To celebrate the end of the coronavirus lockdown in Spain, one Barcelona opera house opened for its first concert since mid-March on Monday, June 22. And it was a packed house, with every seat filled. But there wasn’t a single human audience member in sight, because the arena was filled with nearly 2,300 plants instead.

Barcelona’s Gran Teatre del Liceu filled its 2,292 seats for the Concert for the Biocene with greenery from nearby nurseries while being serenaded by the UceLi Quartet, playing Giacomo Puccini’s I Crisantemi (Chrysanthemums). The eight-minute long concert served as a prelude to the opera house’s upcoming 2020-2021 season, and was dreamed up by Spanish conceptual artist Eugenio Ampudia, who sought to marry art and nature in a truly 2020 way.

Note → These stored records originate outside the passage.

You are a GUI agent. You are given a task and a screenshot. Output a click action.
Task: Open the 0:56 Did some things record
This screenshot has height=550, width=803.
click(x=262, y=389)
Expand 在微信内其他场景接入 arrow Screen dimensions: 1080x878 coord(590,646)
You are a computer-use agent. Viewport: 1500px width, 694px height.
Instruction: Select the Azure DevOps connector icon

“At a time when an important part of humankind has shut itself up in enclosed spaces and been obliged to relinquish movement, nature has crept forward to occupy the spaces we have ceded,” Ampudia explained to The Guardian. “And it has done so at its own rhythm, according to its patient biological cycle. Can we broaden our empathy and bring it to bear on other species? Let’s start by using art and music and inviting nature into a great concert hall.”

The Liceu’s artistic director, Víctor García de Gomar, echoed those sentiments, noting in a press release that the organizers hoped the concert might offer a  “different perspective for our return to activity, a perspective that brings us closer to something as essential as our relationship with nature.”

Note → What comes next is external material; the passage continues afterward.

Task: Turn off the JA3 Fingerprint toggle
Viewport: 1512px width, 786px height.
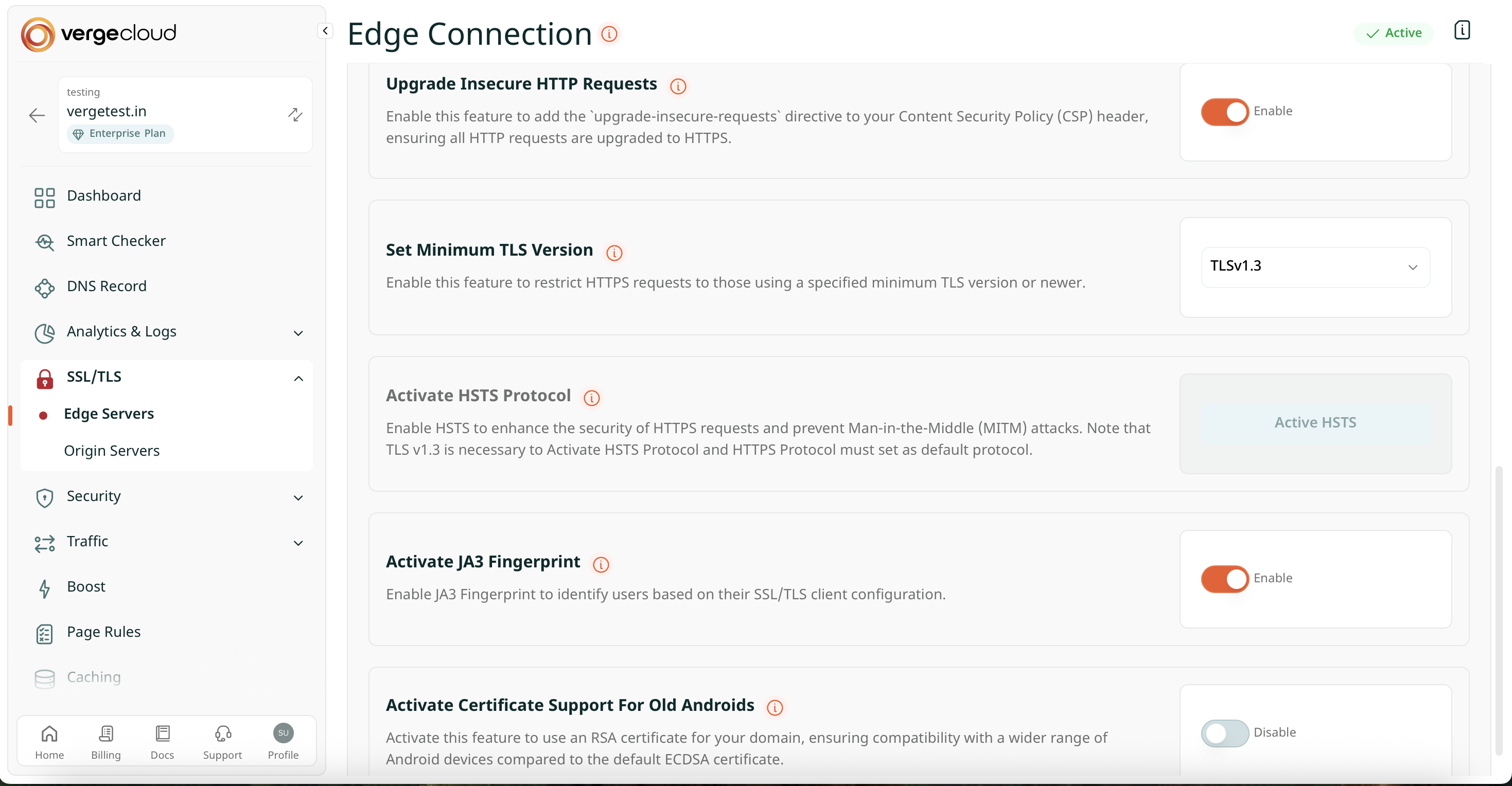Action: click(1224, 578)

Human fans were able to watch the concert via a free livestream, with Ampudia taking photos and videos for an upcoming contemporary art collection.

As news of the unique concert went viral, Twitter users, er, sprouted up in full bloom with some hilariously bad plant jokes.

Perhaps the best part of it all? At the end of the concert, every leafy audience member was donated with a certificate from the artist to 2,292 health care workers at the nearby Hospital Clínic of Barcelona, with the opera house acknowledging the frontline workers for braving “the toughest front in a battle unprecedented for our generations.”